§ Exercise instructions: Make an exact copy, from the records below, of the lines from the line containing "This screenshot has width=696, height=616." to the line containing "the 丰臣秀吉 card", both lines included, excluding pictures.

[Saved data entries]
================================

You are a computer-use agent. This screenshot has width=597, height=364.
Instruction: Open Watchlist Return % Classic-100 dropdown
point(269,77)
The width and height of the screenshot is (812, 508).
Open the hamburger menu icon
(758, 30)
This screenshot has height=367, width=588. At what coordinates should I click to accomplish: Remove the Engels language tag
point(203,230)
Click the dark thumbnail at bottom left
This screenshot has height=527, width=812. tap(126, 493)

================================

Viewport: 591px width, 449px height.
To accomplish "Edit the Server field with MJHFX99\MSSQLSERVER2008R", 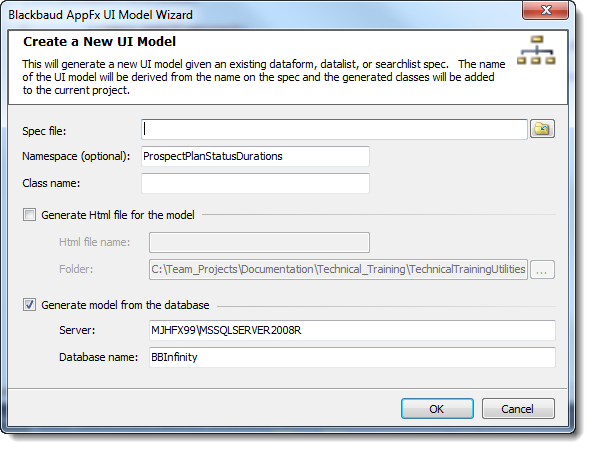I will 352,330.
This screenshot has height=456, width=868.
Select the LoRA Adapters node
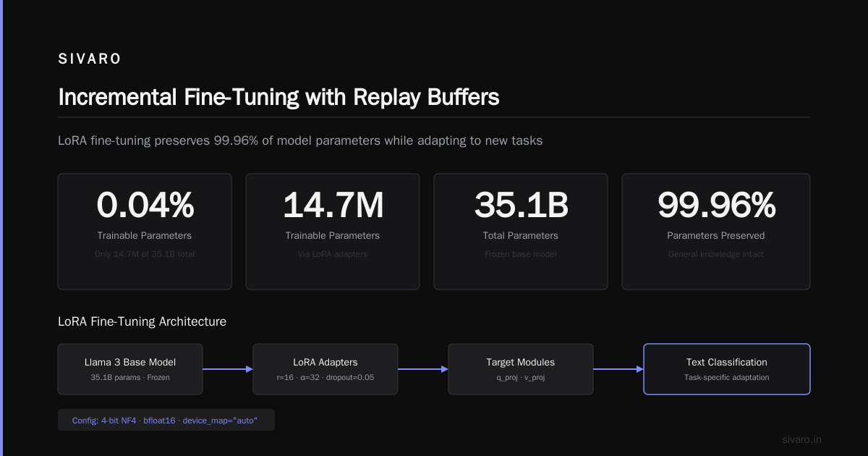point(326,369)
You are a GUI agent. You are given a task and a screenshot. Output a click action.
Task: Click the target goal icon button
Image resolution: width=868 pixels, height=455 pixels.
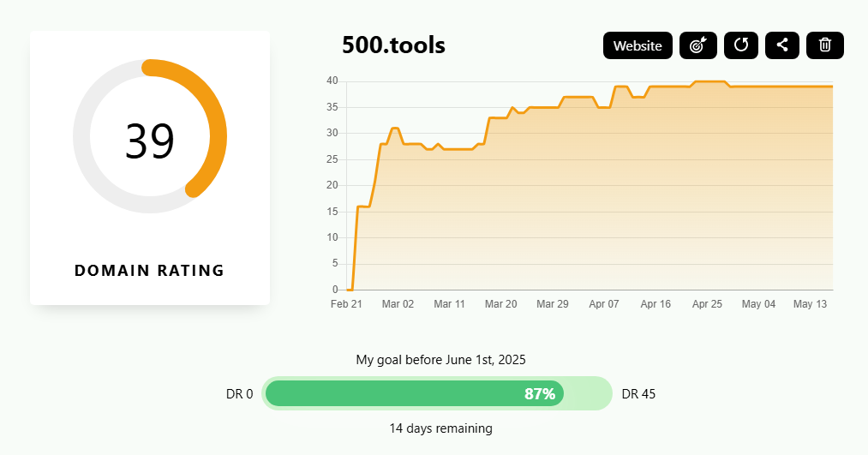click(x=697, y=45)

================================

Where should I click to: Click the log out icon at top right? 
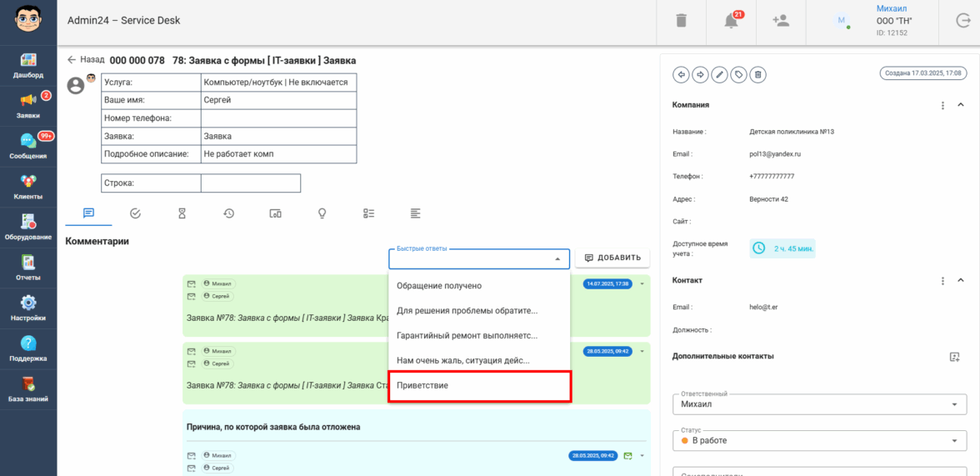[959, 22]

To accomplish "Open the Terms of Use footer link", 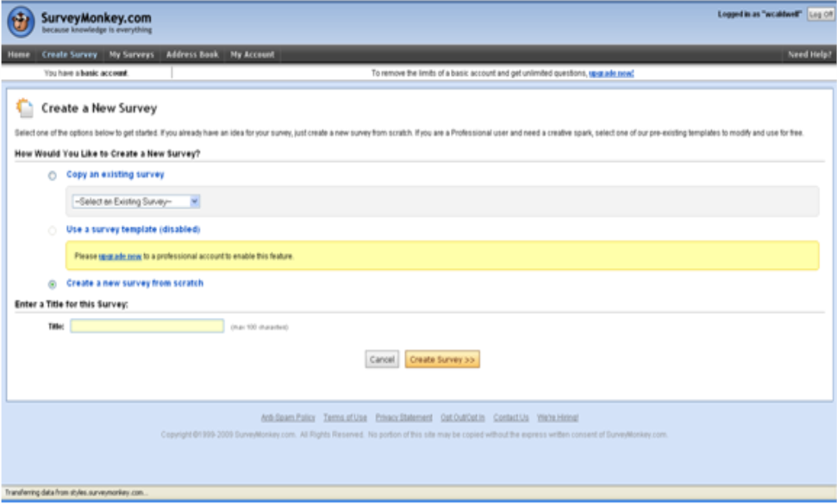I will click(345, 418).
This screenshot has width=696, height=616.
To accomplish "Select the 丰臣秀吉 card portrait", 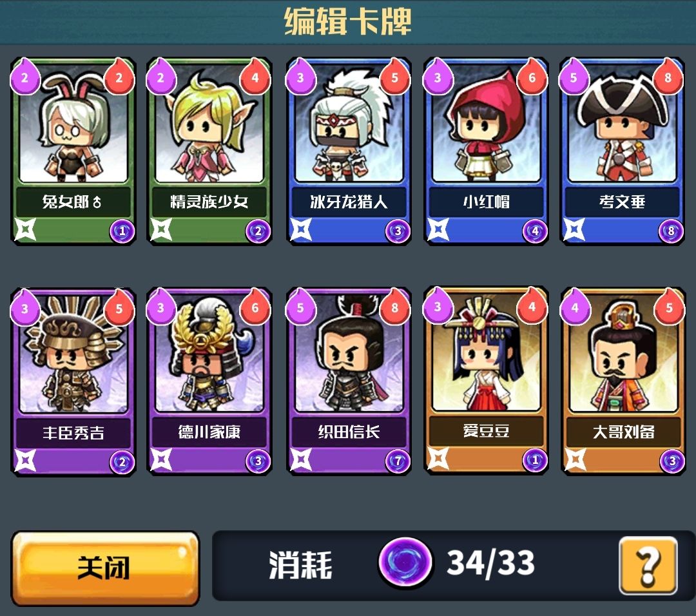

================================

§ Output below:
This screenshot has width=696, height=616.
To accomplish "Select the 丰臣秀吉 card portrait", 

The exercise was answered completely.